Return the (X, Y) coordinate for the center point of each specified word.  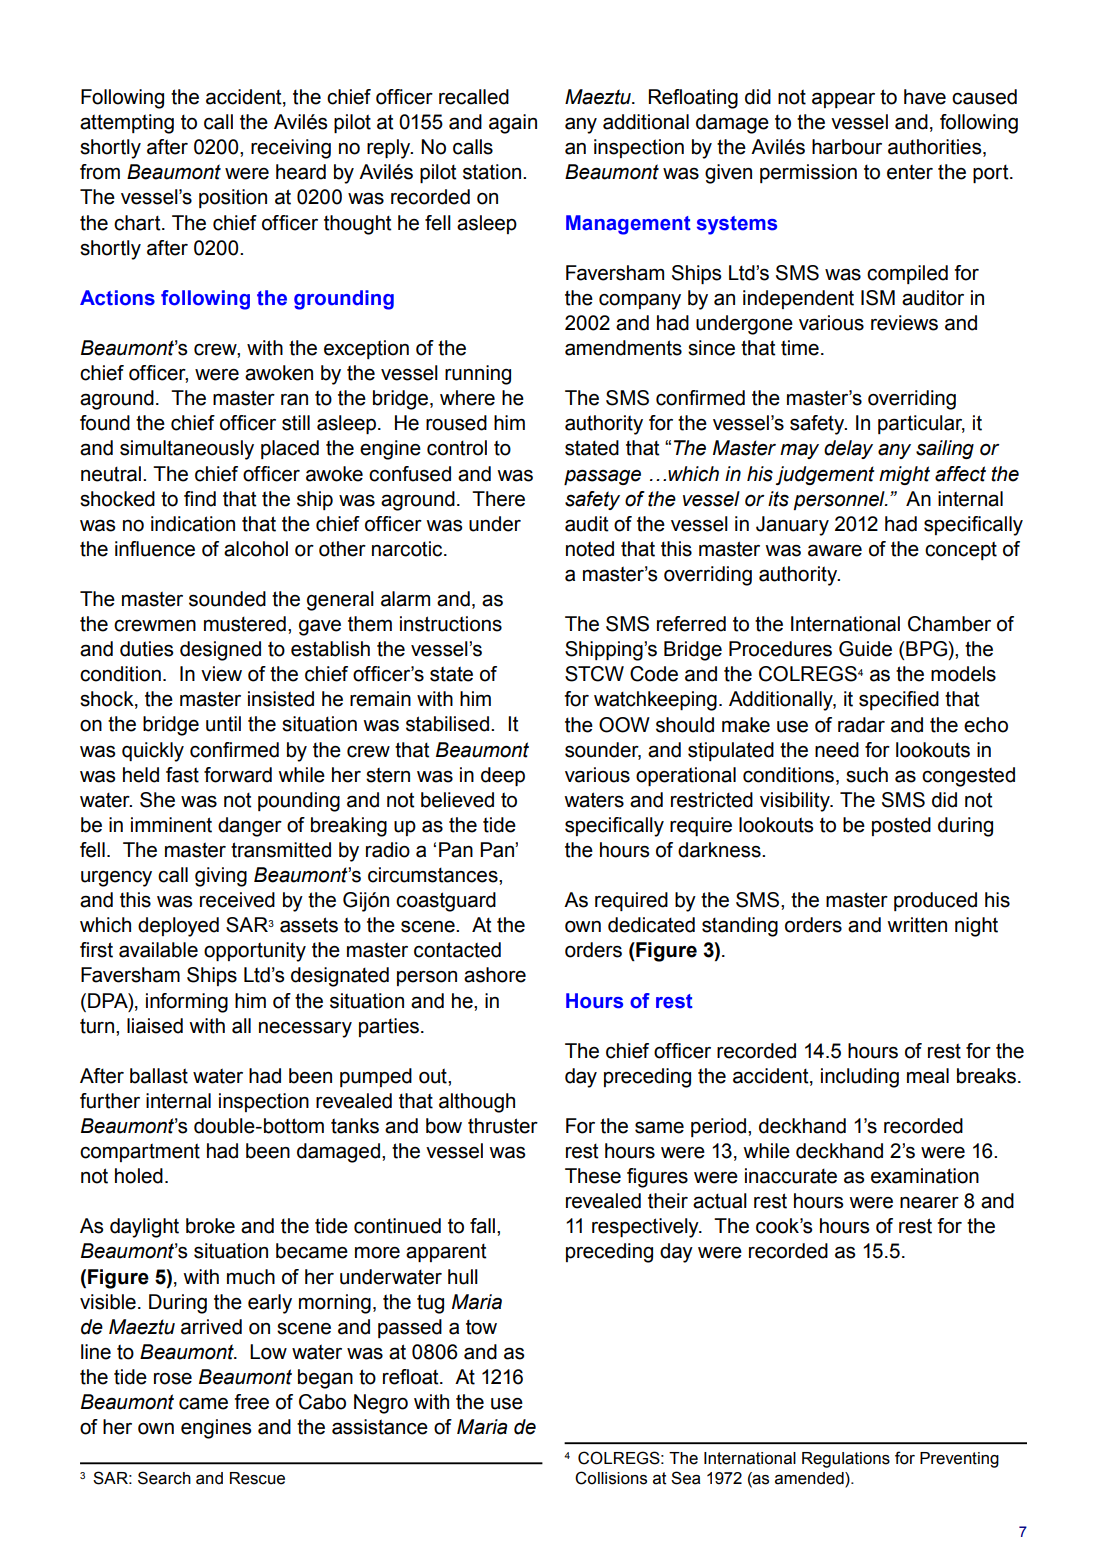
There (498, 499)
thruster (503, 1126)
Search (164, 1478)
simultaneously (187, 450)
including (860, 1078)
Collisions (611, 1478)
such (867, 775)
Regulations (846, 1460)
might (904, 475)
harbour (847, 147)
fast (182, 775)
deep (503, 776)
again (513, 124)
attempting (127, 124)
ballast (159, 1076)
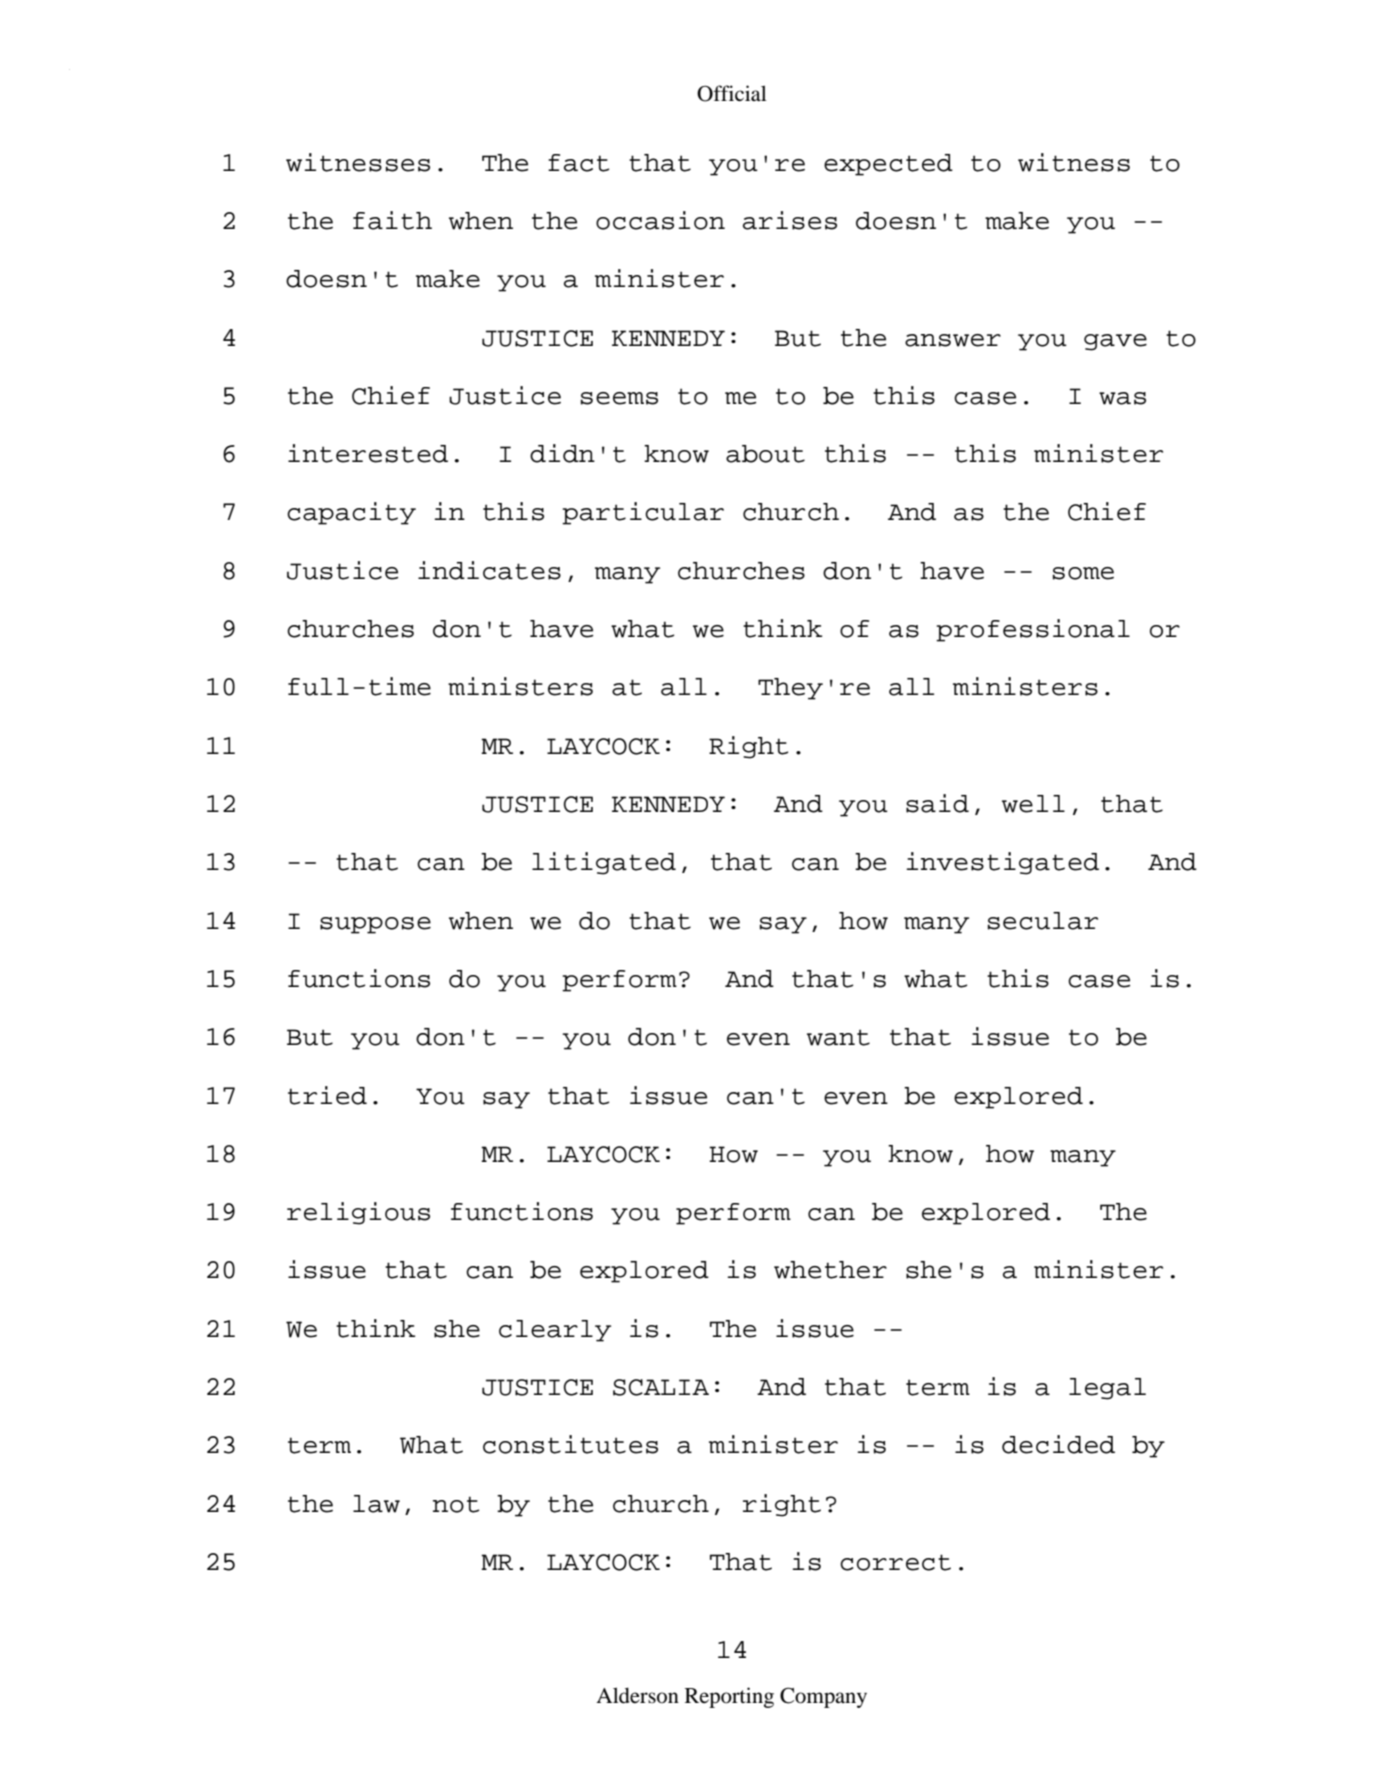  What do you see at coordinates (765, 454) in the page?
I see `about` at bounding box center [765, 454].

-*-*-

Stampi tutte le righe riportate sopra senza alcuna modifica, omettendo le immagini.

Return the (X, Y) coordinate for the center point of each specified word.  
There (498, 499)
thruster (503, 1126)
Search (164, 1478)
simultaneously (187, 450)
including (860, 1078)
Collisions (611, 1478)
such (867, 775)
Regulations (846, 1460)
might (904, 475)
harbour (847, 147)
fast (182, 775)
deep (503, 776)
again (513, 124)
attempting (127, 124)
ballast (159, 1076)
  What do you see at coordinates (765, 454) in the page?
I see `about` at bounding box center [765, 454].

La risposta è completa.